Au terme d’une année qui fut marquée en France par deux événements d’une rare cruauté, il n’est pas étonnant que l’on revienne, ici ou là, sur les rapports « de la violence et du sacré », pour reprendre l’expression de René Girard. Je serais vraiment le dernier à m’en étonner ou scandaliser, pour en avoir repris la thématique à diverses reprises dans mes chroniques. Par contre, je constate que la façon dont les médias abordent le sujet n’est pas toujours dépourvue de présupposés et d’arrière-pensées. Il est plus qu’abusif de mettre aujourd’hui tous les phénomènes religieux à l’intérieur d’une même catégorie, afin de dresser une sorte de réquisitoire univoque. Je sais bien que la plupart du temps il s’agit de protéger l’islam de ce qu’on appelle les amalgames. Il est donc plus commode d’incriminer les religions dans leur ensemble et ainsi de se prémunir du reproche infamant d’islamophobe.

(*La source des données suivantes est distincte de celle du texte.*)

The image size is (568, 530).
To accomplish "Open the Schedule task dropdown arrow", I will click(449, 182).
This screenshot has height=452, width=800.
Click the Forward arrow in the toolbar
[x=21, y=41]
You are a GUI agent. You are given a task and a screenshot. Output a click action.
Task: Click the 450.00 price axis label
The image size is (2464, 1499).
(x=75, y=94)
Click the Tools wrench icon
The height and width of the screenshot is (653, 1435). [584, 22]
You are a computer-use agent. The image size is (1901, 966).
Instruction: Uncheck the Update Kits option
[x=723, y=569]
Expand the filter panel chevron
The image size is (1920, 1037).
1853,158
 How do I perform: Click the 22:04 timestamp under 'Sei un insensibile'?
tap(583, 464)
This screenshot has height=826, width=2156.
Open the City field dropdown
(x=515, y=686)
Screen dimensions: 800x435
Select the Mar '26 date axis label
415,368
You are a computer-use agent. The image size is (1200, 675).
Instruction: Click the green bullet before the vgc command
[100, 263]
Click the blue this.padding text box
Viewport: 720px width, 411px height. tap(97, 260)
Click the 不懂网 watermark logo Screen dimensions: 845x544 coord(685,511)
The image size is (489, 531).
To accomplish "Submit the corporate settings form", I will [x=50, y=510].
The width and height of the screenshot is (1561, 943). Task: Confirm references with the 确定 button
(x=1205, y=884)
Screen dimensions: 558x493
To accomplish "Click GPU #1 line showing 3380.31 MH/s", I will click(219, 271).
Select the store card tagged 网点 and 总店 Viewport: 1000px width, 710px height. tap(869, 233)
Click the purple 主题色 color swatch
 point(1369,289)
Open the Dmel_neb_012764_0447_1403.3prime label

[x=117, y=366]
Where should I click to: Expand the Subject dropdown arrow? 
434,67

Mais ce n’est pas très honnête. La violence qui parcourt le monde en ce moment n’a rien à voir avec le christianisme. Cela fait longtemps que les papes incarnent, pour ne donner que ce seul exemple, la voix du dialogue et de la résolution pacifique des conflits. Depuis Benoît XV voulant mettre fin à la tragédie de la Première Guerre mondiale jusqu’à François, il y a une continuité sans failles. Bien sûr, il y a nécessité impérieuse de dissocier les musulmans pacifiques et révoltés contre les cruautés islamistes, des organisations terroristes. Mais cela ne peut se faire au prix de subterfuges et de mensonges, qui pour le coup ressemblent beaucoup à des amalgames.
J’ai déjà exprimé l’idée que c’était en particulier aux autorités spirituelles de l’islam d’entreprendre un travail de discernement à travers leurs propres traditions, pour se garder des pièges du fondamentalisme et d’une sorte de sacré archaïque. La pensée de René Girard peut les y aider, d’autant qu’il a montré la direction aux héritiers de la tradition judéo-chrétienne. L’auteur Des choses cachées depuis le commencement s’est adressé, en effet, à ses propres frères dans la foi, pour leur recommander la lecture critique de leurs Écritures, afin de se libérer définitivement de la fascination d’un divin violent.
Chronique diffusée sur Radio Notre-Dame le 29 décembre 2015.